→ Problem to work on
Recast the rows below as a JSON list of strings, one string per line with blank lines left out, covering only the stretch from the start of the rows through the line containing "This screenshot has height=983, width=1080.".

╭─ Given data

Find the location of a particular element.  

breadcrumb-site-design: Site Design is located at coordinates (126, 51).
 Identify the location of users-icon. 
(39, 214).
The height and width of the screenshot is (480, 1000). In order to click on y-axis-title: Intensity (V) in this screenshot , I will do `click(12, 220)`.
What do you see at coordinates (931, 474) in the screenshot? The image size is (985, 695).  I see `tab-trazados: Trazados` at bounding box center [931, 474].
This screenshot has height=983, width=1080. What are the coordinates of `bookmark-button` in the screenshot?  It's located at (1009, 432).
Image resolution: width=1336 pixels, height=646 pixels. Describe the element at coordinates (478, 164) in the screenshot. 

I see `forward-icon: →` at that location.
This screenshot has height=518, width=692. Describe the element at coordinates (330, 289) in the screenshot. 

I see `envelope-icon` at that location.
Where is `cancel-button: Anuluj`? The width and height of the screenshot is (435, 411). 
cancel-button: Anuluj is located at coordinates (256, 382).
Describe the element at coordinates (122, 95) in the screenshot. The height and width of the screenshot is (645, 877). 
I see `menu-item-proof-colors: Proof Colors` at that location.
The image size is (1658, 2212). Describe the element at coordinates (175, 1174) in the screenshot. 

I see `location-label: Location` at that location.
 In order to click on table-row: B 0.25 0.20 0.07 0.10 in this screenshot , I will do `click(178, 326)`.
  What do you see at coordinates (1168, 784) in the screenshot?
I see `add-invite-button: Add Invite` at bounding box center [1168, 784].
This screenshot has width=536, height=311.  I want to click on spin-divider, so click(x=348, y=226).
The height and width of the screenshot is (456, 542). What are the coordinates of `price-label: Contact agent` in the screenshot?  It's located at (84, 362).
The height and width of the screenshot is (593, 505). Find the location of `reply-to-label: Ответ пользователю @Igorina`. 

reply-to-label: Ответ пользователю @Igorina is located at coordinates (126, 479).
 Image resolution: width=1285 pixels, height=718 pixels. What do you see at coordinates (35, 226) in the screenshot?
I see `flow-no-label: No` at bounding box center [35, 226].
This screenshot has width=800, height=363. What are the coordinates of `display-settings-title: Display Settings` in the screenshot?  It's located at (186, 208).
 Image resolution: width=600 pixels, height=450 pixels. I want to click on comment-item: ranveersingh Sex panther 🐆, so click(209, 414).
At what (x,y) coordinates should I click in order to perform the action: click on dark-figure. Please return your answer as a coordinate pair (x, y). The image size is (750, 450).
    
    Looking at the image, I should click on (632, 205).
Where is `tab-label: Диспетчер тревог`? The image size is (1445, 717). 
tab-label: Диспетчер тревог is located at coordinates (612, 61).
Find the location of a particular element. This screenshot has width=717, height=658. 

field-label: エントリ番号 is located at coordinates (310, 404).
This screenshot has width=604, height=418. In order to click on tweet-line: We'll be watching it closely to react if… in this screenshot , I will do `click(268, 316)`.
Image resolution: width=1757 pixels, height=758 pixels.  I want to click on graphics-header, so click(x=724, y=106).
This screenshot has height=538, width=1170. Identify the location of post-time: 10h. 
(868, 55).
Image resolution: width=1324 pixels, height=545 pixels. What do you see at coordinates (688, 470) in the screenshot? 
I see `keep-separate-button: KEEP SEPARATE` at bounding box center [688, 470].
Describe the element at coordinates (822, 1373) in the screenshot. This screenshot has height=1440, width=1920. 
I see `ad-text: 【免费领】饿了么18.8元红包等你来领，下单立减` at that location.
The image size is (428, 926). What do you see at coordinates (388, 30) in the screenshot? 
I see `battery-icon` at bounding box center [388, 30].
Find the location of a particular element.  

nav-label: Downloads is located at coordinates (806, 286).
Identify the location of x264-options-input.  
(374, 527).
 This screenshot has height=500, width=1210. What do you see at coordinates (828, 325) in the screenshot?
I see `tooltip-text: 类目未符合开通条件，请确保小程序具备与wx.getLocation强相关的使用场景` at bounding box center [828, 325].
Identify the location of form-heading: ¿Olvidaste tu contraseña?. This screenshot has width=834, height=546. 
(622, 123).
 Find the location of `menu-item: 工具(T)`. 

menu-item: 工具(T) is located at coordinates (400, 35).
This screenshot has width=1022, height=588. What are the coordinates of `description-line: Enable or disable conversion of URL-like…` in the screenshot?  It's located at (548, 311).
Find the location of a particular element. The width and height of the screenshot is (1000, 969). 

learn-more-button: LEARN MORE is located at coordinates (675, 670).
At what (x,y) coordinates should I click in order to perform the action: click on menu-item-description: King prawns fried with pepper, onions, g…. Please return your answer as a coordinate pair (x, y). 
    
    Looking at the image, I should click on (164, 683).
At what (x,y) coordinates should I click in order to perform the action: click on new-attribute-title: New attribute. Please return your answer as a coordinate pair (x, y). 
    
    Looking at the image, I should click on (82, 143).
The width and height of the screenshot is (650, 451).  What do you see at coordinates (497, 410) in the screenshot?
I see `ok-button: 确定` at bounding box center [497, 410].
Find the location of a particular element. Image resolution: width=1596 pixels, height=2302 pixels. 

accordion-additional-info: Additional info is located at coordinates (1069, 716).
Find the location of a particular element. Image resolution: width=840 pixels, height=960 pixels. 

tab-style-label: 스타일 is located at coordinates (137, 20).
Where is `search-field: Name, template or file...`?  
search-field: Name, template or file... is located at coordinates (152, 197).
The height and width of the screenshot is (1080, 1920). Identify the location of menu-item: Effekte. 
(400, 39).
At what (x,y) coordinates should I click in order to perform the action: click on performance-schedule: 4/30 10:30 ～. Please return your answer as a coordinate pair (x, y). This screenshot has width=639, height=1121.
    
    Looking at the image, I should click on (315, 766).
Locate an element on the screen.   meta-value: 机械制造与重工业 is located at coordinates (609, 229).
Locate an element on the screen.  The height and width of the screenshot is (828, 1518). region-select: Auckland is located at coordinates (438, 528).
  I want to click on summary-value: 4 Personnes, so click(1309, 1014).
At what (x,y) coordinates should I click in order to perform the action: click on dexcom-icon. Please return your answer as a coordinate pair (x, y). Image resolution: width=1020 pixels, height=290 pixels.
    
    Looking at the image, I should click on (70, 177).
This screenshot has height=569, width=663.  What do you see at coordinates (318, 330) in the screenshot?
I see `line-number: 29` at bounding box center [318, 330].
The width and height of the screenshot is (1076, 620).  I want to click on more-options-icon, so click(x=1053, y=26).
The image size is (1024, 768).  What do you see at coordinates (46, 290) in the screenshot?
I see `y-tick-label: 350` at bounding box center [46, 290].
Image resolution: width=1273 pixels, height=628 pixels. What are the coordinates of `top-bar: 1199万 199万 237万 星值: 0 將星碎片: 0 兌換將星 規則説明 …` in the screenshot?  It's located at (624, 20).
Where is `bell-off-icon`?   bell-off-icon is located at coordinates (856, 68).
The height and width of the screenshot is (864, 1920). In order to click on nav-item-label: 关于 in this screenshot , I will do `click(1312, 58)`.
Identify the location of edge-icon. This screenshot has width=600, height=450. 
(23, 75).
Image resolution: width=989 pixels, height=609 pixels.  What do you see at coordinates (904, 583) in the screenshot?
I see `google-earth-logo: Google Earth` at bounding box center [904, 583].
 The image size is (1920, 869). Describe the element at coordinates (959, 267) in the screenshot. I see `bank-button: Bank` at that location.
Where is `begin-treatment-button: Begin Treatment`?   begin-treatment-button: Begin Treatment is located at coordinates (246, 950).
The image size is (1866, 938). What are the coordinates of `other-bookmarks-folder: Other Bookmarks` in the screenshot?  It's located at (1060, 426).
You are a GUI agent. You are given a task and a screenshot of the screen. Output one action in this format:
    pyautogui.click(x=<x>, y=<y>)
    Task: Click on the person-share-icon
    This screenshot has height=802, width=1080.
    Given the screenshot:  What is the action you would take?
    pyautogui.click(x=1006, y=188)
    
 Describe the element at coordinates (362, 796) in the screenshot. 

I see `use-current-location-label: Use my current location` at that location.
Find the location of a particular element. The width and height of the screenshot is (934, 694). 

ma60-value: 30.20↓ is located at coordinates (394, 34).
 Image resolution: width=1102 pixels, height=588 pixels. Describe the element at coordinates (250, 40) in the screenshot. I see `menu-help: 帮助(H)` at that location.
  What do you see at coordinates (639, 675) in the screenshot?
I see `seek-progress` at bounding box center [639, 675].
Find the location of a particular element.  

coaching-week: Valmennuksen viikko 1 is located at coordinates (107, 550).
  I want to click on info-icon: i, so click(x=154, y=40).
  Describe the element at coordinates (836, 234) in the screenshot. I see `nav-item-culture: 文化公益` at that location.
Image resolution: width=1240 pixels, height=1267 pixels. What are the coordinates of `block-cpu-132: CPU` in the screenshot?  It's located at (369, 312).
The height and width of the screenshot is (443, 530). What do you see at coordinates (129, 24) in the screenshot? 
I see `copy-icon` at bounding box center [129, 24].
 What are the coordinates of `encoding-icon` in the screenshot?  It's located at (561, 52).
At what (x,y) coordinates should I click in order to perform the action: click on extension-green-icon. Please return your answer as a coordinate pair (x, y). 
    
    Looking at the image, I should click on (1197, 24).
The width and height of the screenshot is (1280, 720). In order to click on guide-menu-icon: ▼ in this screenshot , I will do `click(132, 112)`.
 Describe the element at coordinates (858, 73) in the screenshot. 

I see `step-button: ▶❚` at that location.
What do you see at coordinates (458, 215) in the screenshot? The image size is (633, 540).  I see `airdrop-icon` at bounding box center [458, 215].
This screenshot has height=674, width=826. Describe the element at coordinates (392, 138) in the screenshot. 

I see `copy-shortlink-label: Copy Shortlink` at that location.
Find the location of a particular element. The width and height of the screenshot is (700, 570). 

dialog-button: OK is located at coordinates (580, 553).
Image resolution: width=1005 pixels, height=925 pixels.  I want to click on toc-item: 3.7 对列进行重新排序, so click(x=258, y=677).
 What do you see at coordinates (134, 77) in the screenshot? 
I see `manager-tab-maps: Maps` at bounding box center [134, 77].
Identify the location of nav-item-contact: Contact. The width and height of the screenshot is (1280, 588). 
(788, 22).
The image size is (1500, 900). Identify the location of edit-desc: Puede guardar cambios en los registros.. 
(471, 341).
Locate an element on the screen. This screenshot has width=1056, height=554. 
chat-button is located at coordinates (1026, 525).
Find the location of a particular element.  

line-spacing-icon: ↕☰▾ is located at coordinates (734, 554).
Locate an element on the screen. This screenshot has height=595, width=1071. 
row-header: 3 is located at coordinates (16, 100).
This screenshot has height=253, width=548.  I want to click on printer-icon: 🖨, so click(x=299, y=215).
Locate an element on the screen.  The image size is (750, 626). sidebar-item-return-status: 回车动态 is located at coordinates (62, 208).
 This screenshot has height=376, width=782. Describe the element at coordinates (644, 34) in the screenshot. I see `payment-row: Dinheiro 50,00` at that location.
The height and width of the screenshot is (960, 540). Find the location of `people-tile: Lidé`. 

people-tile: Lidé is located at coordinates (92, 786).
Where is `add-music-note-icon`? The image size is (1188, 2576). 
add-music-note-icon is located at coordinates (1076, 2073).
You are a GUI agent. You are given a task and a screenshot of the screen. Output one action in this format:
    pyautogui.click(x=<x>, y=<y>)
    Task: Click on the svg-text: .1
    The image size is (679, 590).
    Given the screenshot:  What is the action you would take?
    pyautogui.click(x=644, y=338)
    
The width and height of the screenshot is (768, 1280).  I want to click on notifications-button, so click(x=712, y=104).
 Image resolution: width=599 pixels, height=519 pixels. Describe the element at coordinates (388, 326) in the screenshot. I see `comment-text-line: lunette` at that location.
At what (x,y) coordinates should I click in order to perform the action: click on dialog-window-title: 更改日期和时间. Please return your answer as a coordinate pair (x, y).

╰─

→ Exercise result
[
  "Find the location of a particular element.  ",
  "breadcrumb-site-design: Site Design is located at coordinates (126, 51).",
  " Identify the location of users-icon. ",
  "(39, 214).",
  "The height and width of the screenshot is (480, 1000). In order to click on y-axis-title: Intensity (V) in this screenshot , I will do `click(12, 220)`.",
  "What do you see at coordinates (931, 474) in the screenshot? The image size is (985, 695).  I see `tab-trazados: Trazados` at bounding box center [931, 474].",
  "This screenshot has height=983, width=1080. What are the coordinates of `bookmark-button` in the screenshot?  It's located at (1009, 432)."
]